The kappa opioid agonist U50,488 potentiates 6-hydroxydopamine-induced neurotoxicity on dopaminergic neurons

Male Sprague-Dawley rats received an acute (0.5 mg/kg) or subacute (0.5 mg/kg, twice at day, for 7 days) administration of U50,488, receiving the last dose 30 min before intrastriatal 6-OHDA administration. Acute or subacute U50,488 pretreatment potentiated the 6-OHDA-induced decrease in the number of nigral tyrosine hydroxylase immunoreactive neurons (P < 0.05). Acute U50,488 pretreated animals showed a tendency, although not statistically significant to increase striatal mRNA encoding for enkephalin (PPE mRNA). Subacute U50,488 significantly potentiated the increase in PPE mRNA induced by 6-OHDA (P < 0.05).

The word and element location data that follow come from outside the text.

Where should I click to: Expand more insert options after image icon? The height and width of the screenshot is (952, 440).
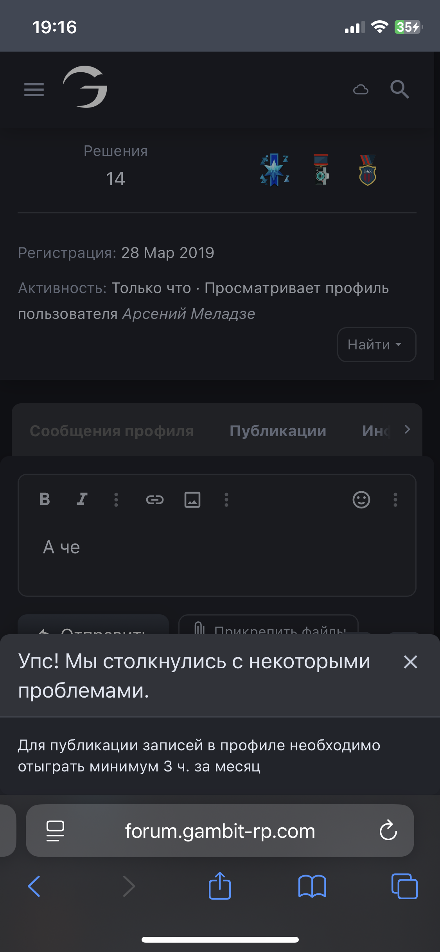(226, 499)
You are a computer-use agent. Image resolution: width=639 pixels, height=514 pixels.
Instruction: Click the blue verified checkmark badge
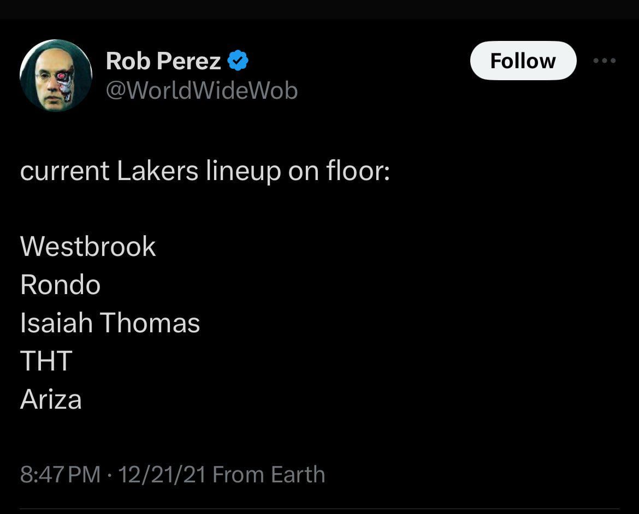point(238,61)
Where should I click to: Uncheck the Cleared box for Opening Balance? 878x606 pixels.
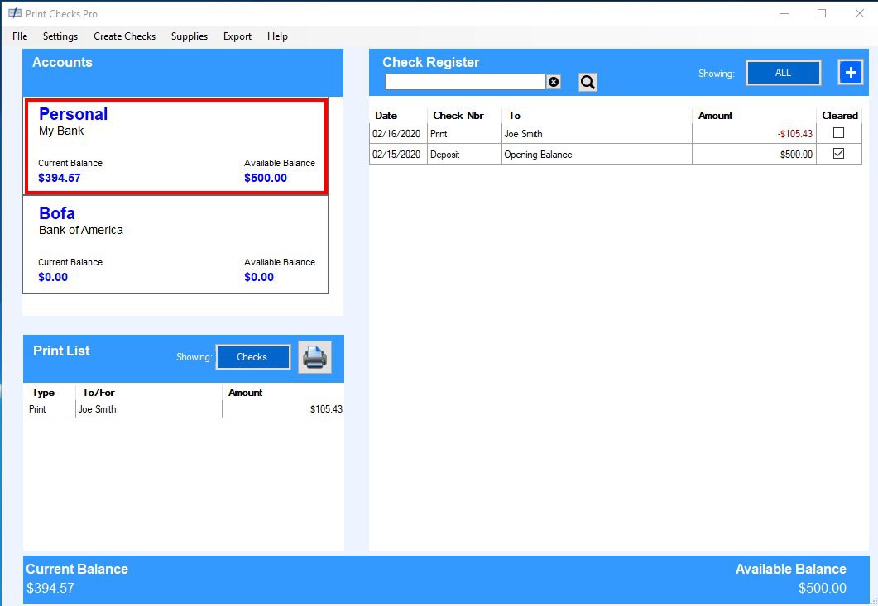(x=839, y=154)
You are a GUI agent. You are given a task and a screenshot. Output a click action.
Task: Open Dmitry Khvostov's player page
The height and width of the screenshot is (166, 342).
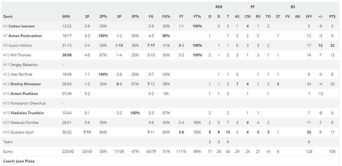(26, 84)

The present results show a neurotoxic effect of the kappa agonist U50,488 on dopaminergic neurons in rats with a striatal lesion induced by 6-OHDA. This neurotoxic effect is associated to an increase in striatal PPE mRNA levels, suggesting that an increase in the indirect pathway activity and consequently an increase in the activity of the subthalamo-nigral pathway might be involved in this phenomenon.